**TASK DETAILS:**
Copy the lines of the material below verbatim, from the line with "Focus the Campaign Name input field" up to and including the line with "I will coord(9,120).", and nothing else.

**Rows of pointing data:**
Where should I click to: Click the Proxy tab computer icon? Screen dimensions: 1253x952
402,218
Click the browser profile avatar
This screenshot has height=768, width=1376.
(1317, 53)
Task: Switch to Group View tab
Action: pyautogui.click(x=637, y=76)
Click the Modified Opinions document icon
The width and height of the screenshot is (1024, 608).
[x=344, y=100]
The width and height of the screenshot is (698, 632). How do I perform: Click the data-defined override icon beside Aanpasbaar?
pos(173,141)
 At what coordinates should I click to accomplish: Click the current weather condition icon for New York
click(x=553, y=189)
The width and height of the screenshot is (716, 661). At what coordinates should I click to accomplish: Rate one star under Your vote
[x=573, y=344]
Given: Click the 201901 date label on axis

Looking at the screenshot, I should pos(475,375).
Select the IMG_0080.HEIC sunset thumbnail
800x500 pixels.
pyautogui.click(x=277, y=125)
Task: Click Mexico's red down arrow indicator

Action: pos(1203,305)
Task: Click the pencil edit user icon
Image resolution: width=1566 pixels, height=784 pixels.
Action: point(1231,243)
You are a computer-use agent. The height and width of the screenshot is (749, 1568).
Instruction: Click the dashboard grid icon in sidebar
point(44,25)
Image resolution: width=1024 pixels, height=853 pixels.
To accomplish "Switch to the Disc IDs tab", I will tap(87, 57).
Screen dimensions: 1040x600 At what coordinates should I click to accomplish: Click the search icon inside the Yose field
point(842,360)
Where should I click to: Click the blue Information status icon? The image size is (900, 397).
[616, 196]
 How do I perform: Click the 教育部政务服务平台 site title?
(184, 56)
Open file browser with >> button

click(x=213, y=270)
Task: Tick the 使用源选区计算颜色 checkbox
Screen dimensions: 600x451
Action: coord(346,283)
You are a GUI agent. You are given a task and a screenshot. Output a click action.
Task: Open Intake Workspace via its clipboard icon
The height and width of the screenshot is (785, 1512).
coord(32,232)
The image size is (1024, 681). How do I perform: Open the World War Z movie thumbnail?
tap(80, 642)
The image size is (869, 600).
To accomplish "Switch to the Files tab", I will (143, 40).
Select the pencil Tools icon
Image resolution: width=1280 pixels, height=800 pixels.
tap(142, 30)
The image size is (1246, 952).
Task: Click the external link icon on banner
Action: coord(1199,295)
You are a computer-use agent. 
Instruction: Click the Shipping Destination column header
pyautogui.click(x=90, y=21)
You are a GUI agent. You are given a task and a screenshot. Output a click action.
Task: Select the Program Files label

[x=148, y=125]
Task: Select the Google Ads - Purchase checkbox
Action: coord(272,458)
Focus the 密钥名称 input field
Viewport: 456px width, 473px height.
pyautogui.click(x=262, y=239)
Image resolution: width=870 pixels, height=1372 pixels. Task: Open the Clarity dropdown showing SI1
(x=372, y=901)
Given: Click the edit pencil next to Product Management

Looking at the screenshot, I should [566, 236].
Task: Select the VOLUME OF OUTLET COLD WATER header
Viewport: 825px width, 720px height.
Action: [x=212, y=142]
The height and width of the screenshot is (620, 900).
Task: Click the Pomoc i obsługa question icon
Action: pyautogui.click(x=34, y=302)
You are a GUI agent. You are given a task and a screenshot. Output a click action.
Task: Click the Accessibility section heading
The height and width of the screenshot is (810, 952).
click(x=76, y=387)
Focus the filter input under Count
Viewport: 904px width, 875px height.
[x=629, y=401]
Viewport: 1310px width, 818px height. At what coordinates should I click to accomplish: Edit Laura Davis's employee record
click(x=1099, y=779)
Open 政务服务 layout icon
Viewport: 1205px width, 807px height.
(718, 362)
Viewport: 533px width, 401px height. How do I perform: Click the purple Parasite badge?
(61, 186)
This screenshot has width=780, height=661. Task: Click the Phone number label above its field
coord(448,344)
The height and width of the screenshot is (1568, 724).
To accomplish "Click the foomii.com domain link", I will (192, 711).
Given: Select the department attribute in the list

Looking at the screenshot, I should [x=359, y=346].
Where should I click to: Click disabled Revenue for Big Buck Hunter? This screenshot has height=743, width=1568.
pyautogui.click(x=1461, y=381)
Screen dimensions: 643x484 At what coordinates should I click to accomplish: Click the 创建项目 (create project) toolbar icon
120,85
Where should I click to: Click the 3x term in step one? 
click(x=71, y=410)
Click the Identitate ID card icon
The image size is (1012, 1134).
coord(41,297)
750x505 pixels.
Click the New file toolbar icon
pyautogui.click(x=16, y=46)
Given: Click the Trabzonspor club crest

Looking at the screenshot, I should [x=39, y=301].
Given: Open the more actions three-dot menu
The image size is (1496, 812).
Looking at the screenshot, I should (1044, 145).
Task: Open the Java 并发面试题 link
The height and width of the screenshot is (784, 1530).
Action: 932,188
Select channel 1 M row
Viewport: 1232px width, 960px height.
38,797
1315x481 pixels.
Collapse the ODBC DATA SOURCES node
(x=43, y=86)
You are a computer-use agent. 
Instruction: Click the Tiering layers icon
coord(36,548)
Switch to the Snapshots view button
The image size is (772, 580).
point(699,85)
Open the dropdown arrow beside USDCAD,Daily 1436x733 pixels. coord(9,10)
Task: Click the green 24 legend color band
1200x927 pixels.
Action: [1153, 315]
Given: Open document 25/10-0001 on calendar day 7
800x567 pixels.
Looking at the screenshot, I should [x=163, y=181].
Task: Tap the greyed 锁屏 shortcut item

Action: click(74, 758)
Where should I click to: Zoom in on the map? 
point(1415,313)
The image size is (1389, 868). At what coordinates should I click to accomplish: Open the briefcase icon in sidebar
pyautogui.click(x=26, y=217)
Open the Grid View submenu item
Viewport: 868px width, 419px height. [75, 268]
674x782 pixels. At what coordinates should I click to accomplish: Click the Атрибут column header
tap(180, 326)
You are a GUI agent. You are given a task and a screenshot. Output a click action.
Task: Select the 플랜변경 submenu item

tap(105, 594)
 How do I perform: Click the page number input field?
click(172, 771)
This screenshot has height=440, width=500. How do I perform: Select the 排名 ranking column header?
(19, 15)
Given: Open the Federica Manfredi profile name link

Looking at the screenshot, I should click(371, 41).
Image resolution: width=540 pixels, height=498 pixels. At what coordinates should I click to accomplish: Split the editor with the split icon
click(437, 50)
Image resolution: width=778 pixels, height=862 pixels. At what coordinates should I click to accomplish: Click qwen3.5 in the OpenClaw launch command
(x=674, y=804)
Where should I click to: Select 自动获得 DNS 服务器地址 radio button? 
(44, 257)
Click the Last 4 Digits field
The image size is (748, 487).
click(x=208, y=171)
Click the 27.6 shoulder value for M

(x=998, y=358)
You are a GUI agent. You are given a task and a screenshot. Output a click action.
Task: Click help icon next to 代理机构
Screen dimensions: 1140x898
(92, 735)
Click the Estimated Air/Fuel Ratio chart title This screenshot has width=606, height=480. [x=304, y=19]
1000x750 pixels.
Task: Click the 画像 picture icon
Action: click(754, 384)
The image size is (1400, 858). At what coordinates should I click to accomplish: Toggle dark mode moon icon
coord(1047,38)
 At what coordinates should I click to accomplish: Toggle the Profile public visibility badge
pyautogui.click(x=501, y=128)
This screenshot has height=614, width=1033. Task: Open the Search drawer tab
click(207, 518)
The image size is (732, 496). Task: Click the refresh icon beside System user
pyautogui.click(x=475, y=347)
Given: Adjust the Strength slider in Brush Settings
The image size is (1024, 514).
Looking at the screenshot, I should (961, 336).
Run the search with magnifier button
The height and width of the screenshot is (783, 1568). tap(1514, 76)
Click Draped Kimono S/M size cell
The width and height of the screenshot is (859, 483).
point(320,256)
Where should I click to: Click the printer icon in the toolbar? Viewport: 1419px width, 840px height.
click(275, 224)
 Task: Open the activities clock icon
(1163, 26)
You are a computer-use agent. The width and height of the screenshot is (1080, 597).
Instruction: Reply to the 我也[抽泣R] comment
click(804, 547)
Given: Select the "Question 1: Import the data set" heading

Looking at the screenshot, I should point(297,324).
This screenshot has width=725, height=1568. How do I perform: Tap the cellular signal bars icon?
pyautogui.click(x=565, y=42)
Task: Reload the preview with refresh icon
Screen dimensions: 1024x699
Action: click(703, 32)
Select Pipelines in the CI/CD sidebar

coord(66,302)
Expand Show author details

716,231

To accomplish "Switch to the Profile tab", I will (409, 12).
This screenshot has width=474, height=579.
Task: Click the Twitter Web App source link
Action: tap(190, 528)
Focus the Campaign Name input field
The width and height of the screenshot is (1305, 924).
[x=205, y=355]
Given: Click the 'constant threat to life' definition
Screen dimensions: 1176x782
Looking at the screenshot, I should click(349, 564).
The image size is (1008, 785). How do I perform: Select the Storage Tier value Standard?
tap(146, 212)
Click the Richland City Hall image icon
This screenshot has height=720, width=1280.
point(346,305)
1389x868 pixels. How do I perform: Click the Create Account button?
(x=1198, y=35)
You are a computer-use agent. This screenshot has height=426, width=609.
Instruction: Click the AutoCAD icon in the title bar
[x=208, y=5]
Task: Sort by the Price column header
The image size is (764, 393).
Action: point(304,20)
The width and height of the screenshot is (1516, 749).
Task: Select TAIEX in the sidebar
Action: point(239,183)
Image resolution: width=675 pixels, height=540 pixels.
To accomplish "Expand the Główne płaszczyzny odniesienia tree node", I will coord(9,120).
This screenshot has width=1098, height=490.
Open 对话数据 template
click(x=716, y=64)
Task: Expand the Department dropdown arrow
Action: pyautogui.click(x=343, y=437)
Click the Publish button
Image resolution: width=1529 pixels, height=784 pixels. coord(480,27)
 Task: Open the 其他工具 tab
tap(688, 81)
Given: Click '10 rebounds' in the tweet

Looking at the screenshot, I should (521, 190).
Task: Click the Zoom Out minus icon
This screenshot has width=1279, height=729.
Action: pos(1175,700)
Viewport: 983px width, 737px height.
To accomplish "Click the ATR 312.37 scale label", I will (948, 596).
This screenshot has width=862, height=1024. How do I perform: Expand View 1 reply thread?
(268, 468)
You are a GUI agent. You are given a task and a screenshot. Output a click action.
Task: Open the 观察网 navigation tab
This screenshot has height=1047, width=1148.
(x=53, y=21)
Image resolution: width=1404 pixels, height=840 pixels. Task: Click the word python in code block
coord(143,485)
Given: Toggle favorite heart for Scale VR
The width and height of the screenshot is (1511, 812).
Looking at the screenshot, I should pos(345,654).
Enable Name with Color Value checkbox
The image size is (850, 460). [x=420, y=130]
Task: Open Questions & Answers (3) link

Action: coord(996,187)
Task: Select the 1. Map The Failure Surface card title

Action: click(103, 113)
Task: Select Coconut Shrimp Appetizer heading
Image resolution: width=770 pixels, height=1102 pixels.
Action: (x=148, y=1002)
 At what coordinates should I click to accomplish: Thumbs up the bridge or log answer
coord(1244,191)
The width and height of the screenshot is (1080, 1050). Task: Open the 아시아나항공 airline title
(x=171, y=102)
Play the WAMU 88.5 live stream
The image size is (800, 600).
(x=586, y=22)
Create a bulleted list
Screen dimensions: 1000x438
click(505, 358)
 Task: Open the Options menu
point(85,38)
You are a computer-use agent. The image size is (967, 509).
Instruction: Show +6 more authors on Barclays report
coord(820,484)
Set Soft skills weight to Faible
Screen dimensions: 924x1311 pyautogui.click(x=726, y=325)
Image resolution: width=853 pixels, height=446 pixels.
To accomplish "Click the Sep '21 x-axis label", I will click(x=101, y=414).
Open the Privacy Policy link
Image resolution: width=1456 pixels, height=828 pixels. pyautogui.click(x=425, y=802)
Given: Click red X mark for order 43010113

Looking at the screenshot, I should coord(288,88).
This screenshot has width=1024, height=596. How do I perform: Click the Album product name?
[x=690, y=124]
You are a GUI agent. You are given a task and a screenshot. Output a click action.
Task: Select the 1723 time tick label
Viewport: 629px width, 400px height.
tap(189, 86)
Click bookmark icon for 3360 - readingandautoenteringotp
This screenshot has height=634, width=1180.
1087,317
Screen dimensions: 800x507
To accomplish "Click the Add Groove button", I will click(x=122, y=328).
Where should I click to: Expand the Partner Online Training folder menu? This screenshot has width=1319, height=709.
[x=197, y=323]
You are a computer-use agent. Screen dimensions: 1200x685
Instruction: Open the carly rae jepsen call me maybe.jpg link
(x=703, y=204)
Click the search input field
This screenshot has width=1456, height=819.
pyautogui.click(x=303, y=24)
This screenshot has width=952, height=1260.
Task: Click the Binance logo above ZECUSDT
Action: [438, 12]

**RESPONSE:**
Focus the Campaign Name input field
The width and height of the screenshot is (1305, 924).
[x=205, y=355]
Given: Click the 'constant threat to life' definition
Screen dimensions: 1176x782
Looking at the screenshot, I should click(349, 564).
The image size is (1008, 785). How do I perform: Select the Storage Tier value Standard?
tap(146, 212)
Click the Richland City Hall image icon
This screenshot has height=720, width=1280.
point(346,305)
1389x868 pixels. How do I perform: Click the Create Account button?
(x=1198, y=35)
You are a computer-use agent. This screenshot has height=426, width=609.
Instruction: Click the AutoCAD icon in the title bar
[x=208, y=5]
Task: Sort by the Price column header
The image size is (764, 393).
Action: point(304,20)
The width and height of the screenshot is (1516, 749).
Task: Select TAIEX in the sidebar
Action: point(239,183)
Image resolution: width=675 pixels, height=540 pixels.
To accomplish "Expand the Główne płaszczyzny odniesienia tree node", I will coord(9,120).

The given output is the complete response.